On Jan 11, 2008 1:25 PM, Martijn Dashorst <[EMAIL PROTECTED]> wrote:
> I think I have shared my part in writing about the pro's and con's I
> see for the @Mount annotation, and all I got in return was "I don't
> like annotations".
>
> Why does it have to be a HUGE improvement? Annotations *ARE* Java! Not
> some foreign, alien construct: pure Java.

No, the point is here that you would have different ways to do the
same thing. Also, annotations are different from methods in classes.

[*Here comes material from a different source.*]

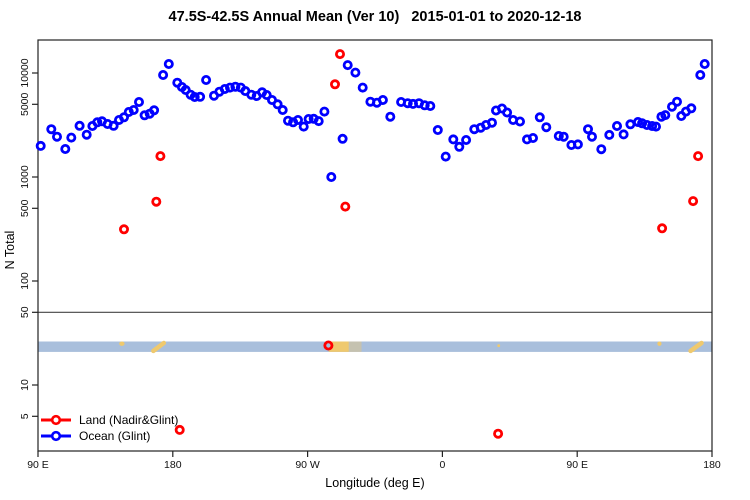  Describe the element at coordinates (159, 347) in the screenshot. I see `land-patch-new-zealand` at that location.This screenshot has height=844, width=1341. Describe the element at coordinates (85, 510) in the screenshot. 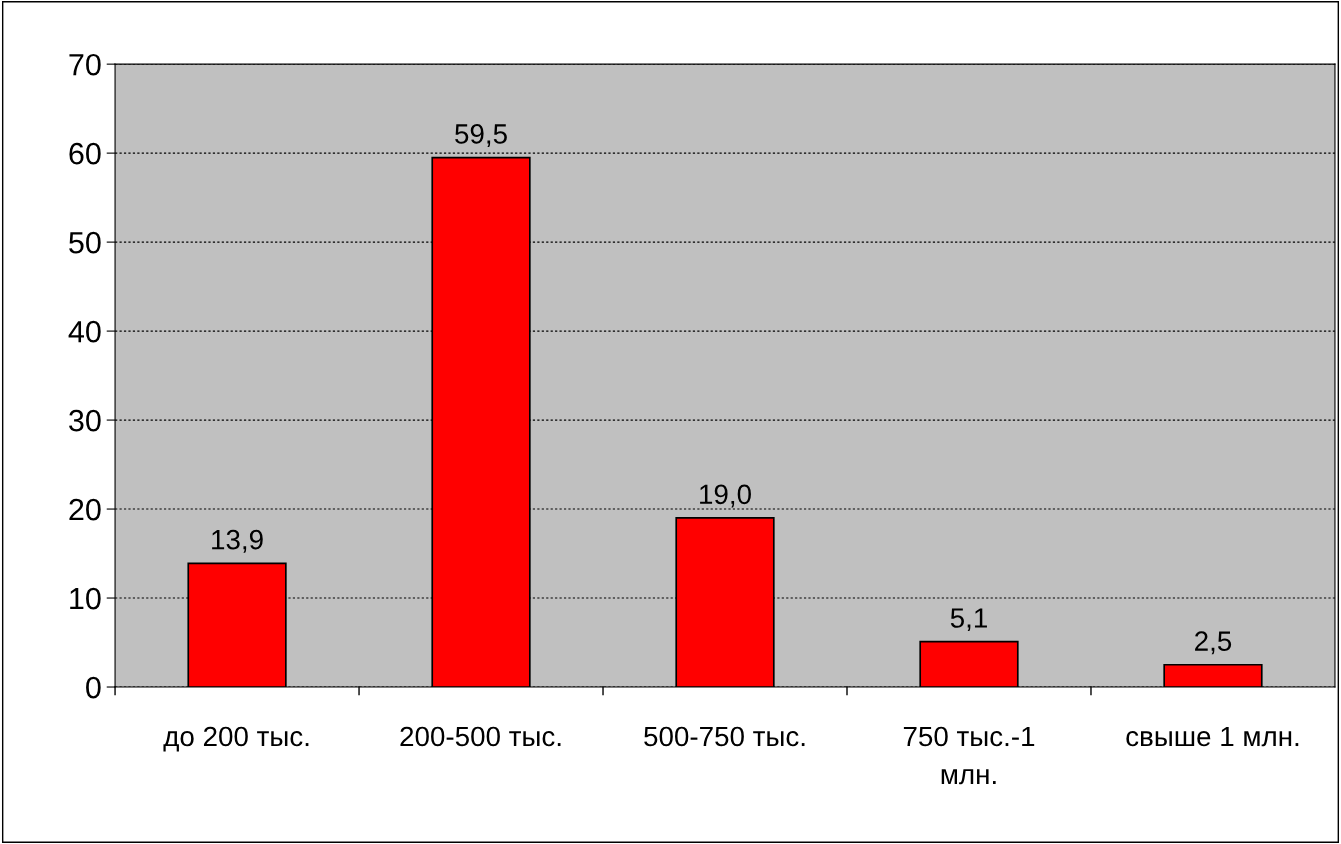

I see `y-tick-label: 20` at that location.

> > than considering whether a plain Java alternative would be
> > appropriate. We should not make the same mistake with annotations.
>
> I don't buy the "annotations are replacements for XML configuration"
> argument. Just because we do something inside class methods doesn't
> mean it belongs there! We should not make the mistake to stay inside
> the method. Annotations are a first class citizen in Java and should
> be considered an equal alternative.

Then we disagree. Annotations have a very different purpose (meta
data) compared to regular methods and members.

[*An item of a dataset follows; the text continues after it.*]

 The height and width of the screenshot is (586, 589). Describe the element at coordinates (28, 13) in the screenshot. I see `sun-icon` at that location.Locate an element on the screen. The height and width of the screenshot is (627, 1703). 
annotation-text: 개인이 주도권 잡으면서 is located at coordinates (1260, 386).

> For instance the statelessness of a page. You specify that a page is
> stateless. You now have to override a method to provide that logic,
> but it is not logic... It is a configuration item that should be
> orthogonal to the page. I find it much clearer to see this specified
> in an annotation rather than some obscure overridden method 10 pages
> down:
>
> @Stateless
> public class MyPage extends WebPage {
>     public MyPage() {
>     }
> }

Yeah, I like @Stateless better too. But I don't like to have two
separate ways of doing the same thing.

> Don't get me wrong: I also don't want to spray arbitrary annotations
> around.  Having 10 annotations before a page would make that rather
> illegible. However I am not going to ignore the usefulness of
> annotations because of "I don't like them" arguments. They have good
> uses, and I want to find those parts of our API that could better be
> implemented using annotations than by subclassing and overriding.

Well, then come with concrete use cases and argue for them. Let's
start putting those alternatives in a separate project, and later
argue whether they are useful enough to be put in the core project.